The panel invites scholars from various disciplines to join their
efforts and uncover the dynamic, spontaneous modes and agencies
of these groups hitherto neglected by research, the structure of
their often tragic “Lebenswelt”, as well as to analyse
elite discourses and strategies to control or come to terms with
them. The fate of the groups in question is closely intertwined
with the transition of social, economical, political and geographical
boundaries under the double impact of colo-nialism and modernization.
The panel, therefore, hopes to contribute to a better understanding
of these processes. In this context, developments in transport and
com-munication and changing strategies of employment at the end
of the 19th century are crucial aspects to explore. Socio-cultural
transitions like the emergence of social stereotypes and the creation
or re-affirmation of hierarchies of race, class and gender are equally
important themes reflected in some of the papers.

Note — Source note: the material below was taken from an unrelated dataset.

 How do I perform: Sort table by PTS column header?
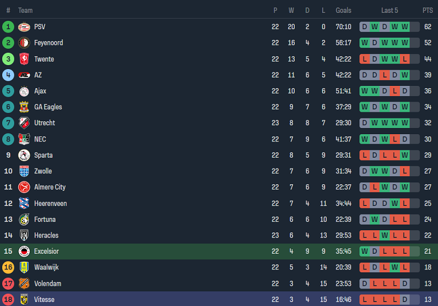click(427, 10)
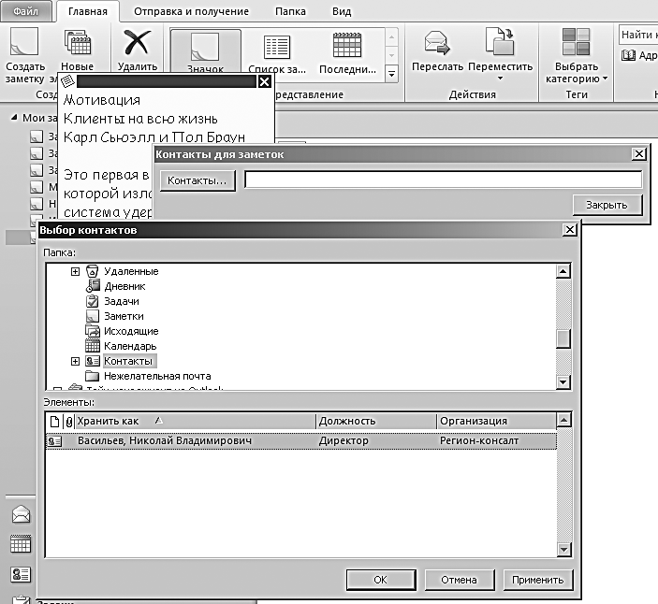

Papers accepted for presentation in the panel:
Paper Giver 1: Dr Clare
Anderson, University of Leicester, UK
Paper 1 Title: What
shall we do with the drunken sailor? Indian convict
ship mutinies in the mid-nineteenth century
Paper Abstract: This paper is part of a broader
project that seeks to read against the grain in reconstructing
the experiences of convicts transported overseas to prisons and
penal settlements in South and Southeast Asia during the nineteenth
century. In many ways, convict ships are empty archival spaces;
for whilst colonial officials recorded the departure and arrival
of transportation convicts often in meticulous detail - the
experiences of the convict men and women on board are more difficult
to access. I want to try and do so through an examination of the
spaces of disorder represented by convict ship mutinies.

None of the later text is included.